Il possibile utilizzo di glifosato nei vigneti e frutteti de La Plaine riapre il dibattito sull’uso di diserbanti chimici nel settore agricolo locale. A segnalare la questione sono le associazioni ambientaliste ‘Valle Virtuosa’, ‘Legambiente’ e ‘Agricoltura Biologica e Biodinamica’, che – in modo congiunto – esprimono preoccupazioni per i trattamenti osservati in queste settimane di primavera, in particolare nei Comuni di Gressan, Jovençan, Aymavilles e zone limitrofe.

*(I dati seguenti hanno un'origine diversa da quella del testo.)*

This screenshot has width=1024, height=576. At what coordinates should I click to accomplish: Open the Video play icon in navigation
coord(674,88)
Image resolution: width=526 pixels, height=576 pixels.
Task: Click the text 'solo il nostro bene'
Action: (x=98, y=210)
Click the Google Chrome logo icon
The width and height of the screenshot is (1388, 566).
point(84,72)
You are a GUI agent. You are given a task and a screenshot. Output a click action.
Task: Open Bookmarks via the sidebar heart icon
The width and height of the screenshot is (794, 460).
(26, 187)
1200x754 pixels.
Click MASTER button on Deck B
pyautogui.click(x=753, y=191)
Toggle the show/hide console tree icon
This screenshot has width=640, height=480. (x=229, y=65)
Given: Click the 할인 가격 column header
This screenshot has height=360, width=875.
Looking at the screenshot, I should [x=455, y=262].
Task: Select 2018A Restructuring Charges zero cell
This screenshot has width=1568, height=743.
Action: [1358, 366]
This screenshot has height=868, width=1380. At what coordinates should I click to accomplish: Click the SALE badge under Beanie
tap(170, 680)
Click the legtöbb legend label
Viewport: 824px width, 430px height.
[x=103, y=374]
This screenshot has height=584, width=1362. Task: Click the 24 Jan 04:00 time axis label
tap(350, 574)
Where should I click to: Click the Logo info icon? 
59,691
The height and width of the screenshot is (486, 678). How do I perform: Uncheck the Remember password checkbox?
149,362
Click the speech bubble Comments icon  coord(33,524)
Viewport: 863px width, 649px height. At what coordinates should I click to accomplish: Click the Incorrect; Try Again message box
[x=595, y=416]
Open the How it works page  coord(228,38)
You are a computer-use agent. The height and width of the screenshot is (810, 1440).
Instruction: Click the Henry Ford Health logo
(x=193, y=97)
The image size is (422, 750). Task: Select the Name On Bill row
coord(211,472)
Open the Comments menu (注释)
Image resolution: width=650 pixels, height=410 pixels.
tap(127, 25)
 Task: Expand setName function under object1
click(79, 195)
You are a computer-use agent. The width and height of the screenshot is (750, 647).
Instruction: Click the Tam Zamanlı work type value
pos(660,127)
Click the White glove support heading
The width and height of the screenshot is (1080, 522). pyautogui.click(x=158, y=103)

Le associazioni, documentando con fotografie le condizioni dei terreni agricoli, sollevano dubbi sulla sostenibilità dei metodi utilizzati in coltivazioni spesso presentate come “naturali” e “tradizionali”. Il sospetto – loro dire – è che tra le sostanze impiegate vi sia ancora il glifosato, erbicida controverso, classificato dall’OMS come probabile agente cancerogeno.
A fronte di queste preoccupazioni, i firmatari chiedono alle autorità regionali di chiarire se siano state effettuate analisi a campione sui terreni per escludere l’uso di sostanze pericolose per la salute pubblica e l’ambiente. Le richieste includono anche verifiche su eventuali contaminazioni dei raccolti, dei suoli e delle falde acquifere.
Le associazioni ricordano inoltre la mozione n. 716, approvata all’unanimità dal Consiglio regionale il 13 giugno 2019, che invitava il Governo regionale a collaborare con i Comuni per vietare l’uso del glifosato sul territorio. Finora, Comuni come Aosta, Champorcher e Pontboset hanno già adottato provvedimenti in questa direzione, mentre altre zone risultano ancora scoperte.
Ma cos’è il glifosato?
Il glifosato è uno dei diserbanti attualmente più utilizzati al mondo, introdotto negli anni ’70 per il controllo delle erbe infestanti. Il suo uso si è diffuso in ambito agricolo per l’efficacia e il basso costo, ma nel tempo è diventato oggetto di controversie scientifiche e politiche.
Nel 2015, l’Organizzazione Mondiale della Sanità, tramite l’Agenzia Internazionale per la Ricerca sul Cancro (IARC), ha classificato questa sostanza come “probabile cancerogeno per l’uomo”. Altre agenzie, come l’Autorità Europea per la Sicurezza Alimentare (EFSA), invece, hanno espresso valutazioni differenti, contribuendo ad un dibattito ancora aperto sull’uso e la regolamentazione di questa sostanza.
Nonostante le dispute, alcuni studi hanno documentato possibili effetti nocivi per la salute (soprattutto per i lavoratori agricoli) e impatti ambientali, tra cui contaminazioni di terreni e falde acquifere. A livello europeo, il glifosato è ancora autorizzato, ma diverse amministrazioni locali hanno avviato politiche di limitazione o divieto.